Secondary Processing (Shitate-kakō)
From arachá, the next step involves removing unnecessary parts such as stems, old leaves, and powder in order to produce the final product. This process is known as secondary processing, or shitate-kakō, also called shiage-kakō or seicha (tea finishing).

Since doing this manually would take a huge amount of time, specialized machinery is required. For individual farmers, purchasing such machines represents a large investment and is often inefficient. Therefore, tea wholesalers typically own the machines for secondary processing and handle this stage after buying the arachá from farmers.
What Kind of Tea Requires Secondary Processing?
In particular, tea grown using covered cultivation (kabuse-cha) requires secondary processing. That’s because covered cultivation encourages stem growth, and in the arachá state, the tea contains too many stems, making it difficult to enjoy the true flavor of the tea.

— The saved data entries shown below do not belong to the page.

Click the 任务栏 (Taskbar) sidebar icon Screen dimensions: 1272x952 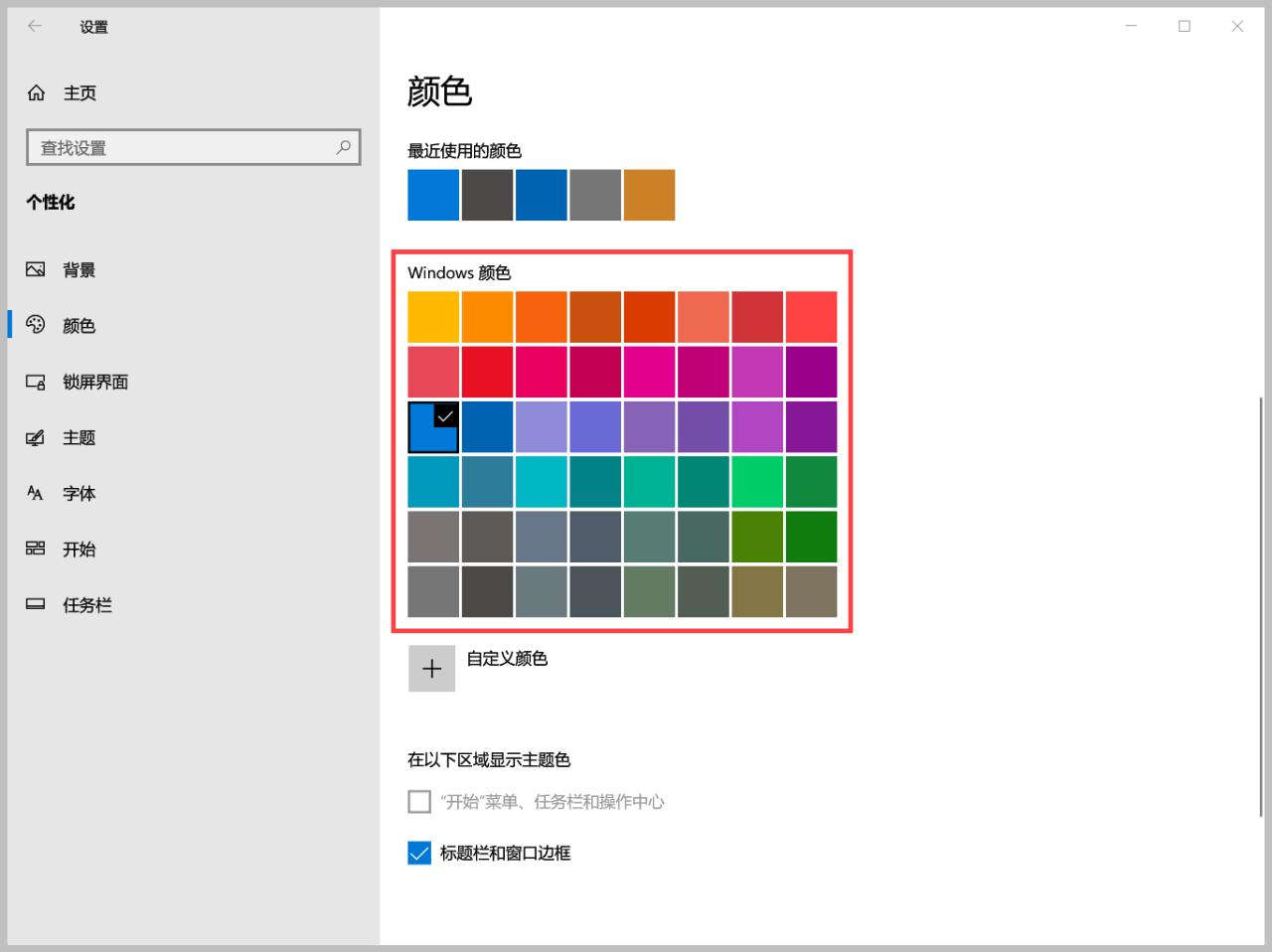point(36,604)
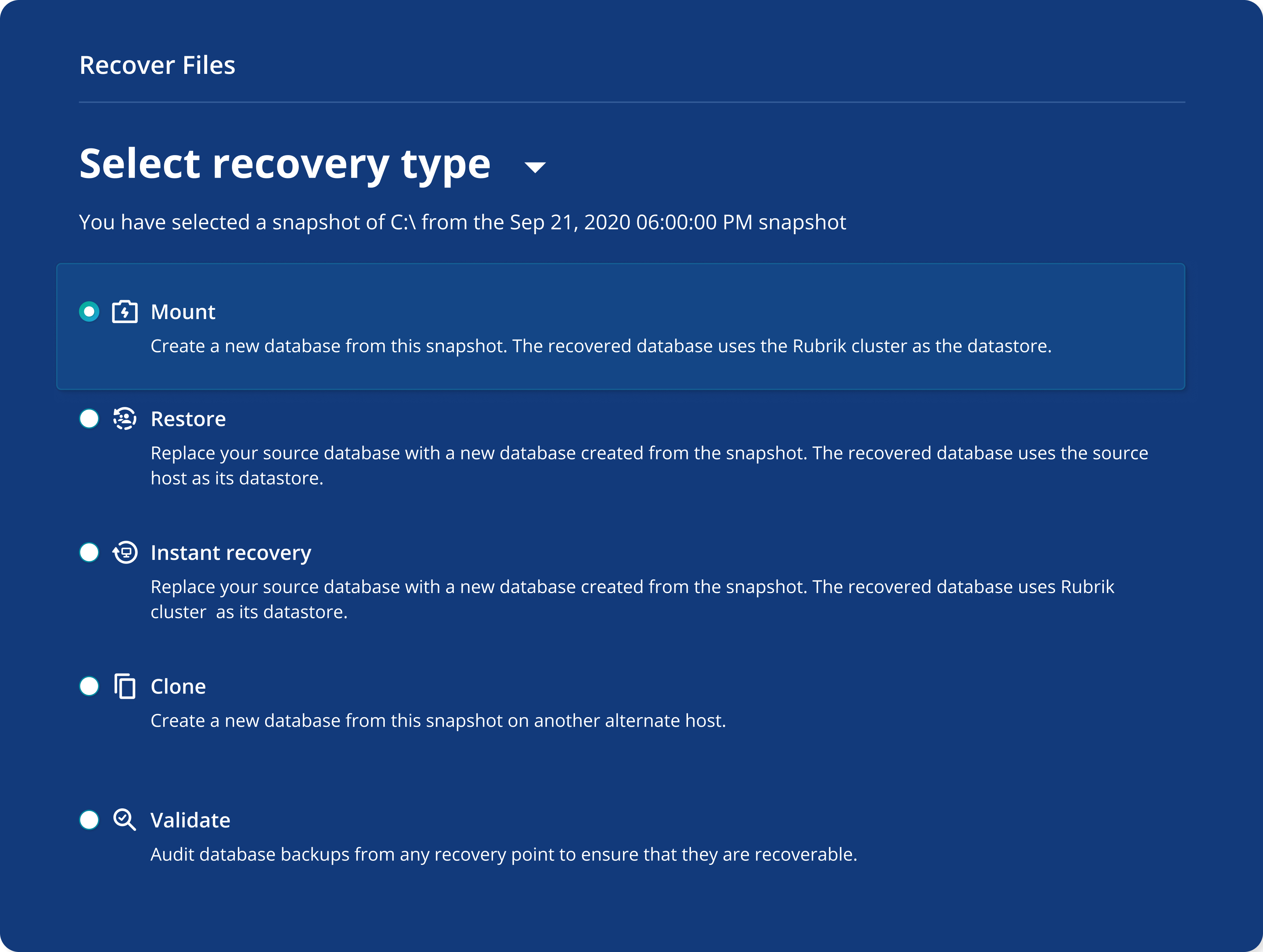This screenshot has height=952, width=1263.
Task: Click the Restore circular icon
Action: (124, 419)
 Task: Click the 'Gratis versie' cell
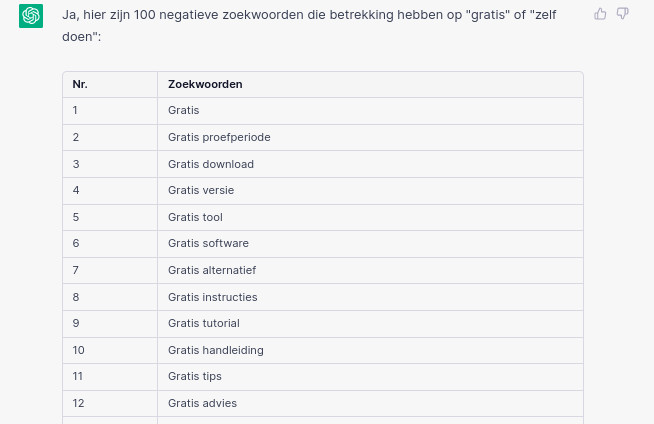tap(370, 191)
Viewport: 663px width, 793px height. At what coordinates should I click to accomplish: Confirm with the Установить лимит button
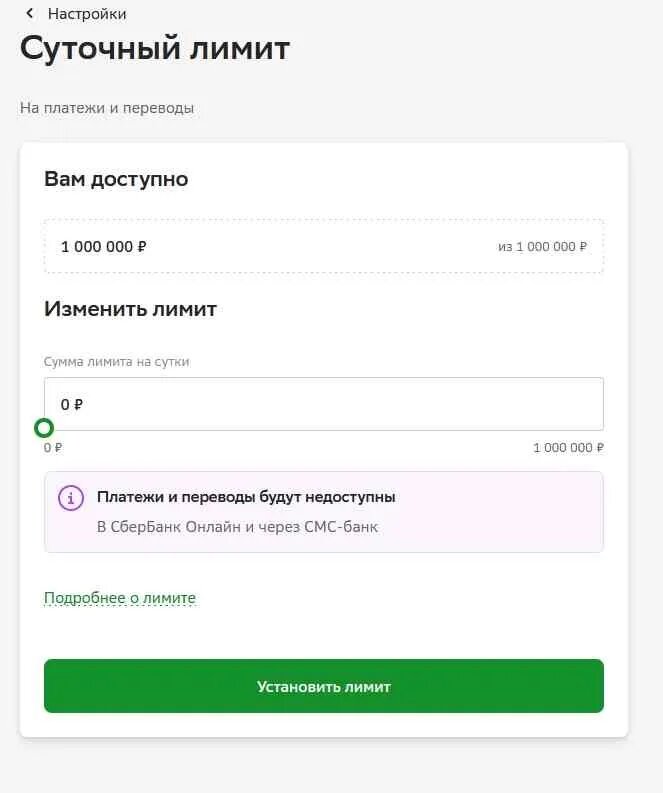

From experience, I can say that sencha or tencha that has been covered for more than two weeks cannot be sold as a final product without secondary processing. On the other hand, open-field cultivated sencha (non-covered) can often be enjoyed as-is, even in its arachá state. In fact, some people prefer arachá because of its fresh, natural aroma that is unique to unrefined tea.
Secondary Processing of Sencha
Let’s take a closer look at the secondary processing steps for sencha. The main processes are sorting and drying.
Sorting
Using cutting machines and sieves, the leaves are sorted by size, and lightweight leaves are removed using air flow. Stems are removed using static electricity and color sorting machines. Through this process, the arachá is separated into two categories: “homcha” (main tea) and “demono” (by products).

The homcha is sold as sencha after sorting. The demono consists of parts unnecessary for the final product, such as stems, overly large leaves, and powder. But these are not thrown away—they are used in various ways, depending on the company.
For example:
- Stems can be collected and sold as kukicha (stem tea, also called karigane).
- Stems can also be roasted and sold as hojicha.
- Large leaves of good quality can be cut and mixed back into homcha.
- Lower-quality large leaves may be blended into bancha or genmaicha.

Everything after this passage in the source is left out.